▶ [EXERCISE PROMPT] Lines to return, exactly: from the line with "Open the blue filter funnel icon" to the line with "You are a computer-use agent. The" in the entries below, both included.

Start of DATA FOR THE TASK

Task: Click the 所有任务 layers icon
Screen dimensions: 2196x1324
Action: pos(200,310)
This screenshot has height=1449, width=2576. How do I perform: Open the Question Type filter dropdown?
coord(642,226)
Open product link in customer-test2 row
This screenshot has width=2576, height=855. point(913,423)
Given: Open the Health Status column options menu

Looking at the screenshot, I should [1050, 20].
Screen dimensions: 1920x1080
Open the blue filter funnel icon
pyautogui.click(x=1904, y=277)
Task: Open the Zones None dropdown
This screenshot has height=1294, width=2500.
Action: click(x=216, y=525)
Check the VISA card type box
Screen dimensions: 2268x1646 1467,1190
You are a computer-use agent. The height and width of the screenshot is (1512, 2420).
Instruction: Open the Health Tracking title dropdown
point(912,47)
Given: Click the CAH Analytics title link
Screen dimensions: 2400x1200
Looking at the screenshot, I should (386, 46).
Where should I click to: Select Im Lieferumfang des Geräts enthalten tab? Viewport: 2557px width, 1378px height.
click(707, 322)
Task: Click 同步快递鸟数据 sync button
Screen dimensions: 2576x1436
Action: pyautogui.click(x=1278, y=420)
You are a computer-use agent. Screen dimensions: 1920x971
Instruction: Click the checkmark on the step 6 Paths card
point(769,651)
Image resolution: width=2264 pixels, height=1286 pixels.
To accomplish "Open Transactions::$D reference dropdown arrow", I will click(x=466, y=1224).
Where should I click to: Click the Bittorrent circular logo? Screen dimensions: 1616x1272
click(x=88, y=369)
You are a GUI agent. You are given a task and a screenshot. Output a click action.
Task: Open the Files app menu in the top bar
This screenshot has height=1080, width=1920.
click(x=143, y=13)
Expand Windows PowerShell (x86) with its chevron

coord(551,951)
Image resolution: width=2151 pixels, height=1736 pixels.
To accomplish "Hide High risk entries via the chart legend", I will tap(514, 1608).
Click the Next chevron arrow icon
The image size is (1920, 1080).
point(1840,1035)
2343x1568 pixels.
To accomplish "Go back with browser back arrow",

End of DATA FOR THE TASK

▶ [EXPECTED ANSWER]
Open the blue filter funnel icon
pyautogui.click(x=1904, y=277)
Task: Open the Zones None dropdown
This screenshot has height=1294, width=2500.
Action: click(x=216, y=525)
Check the VISA card type box
Screen dimensions: 2268x1646 1467,1190
You are a computer-use agent. The height and width of the screenshot is (1512, 2420).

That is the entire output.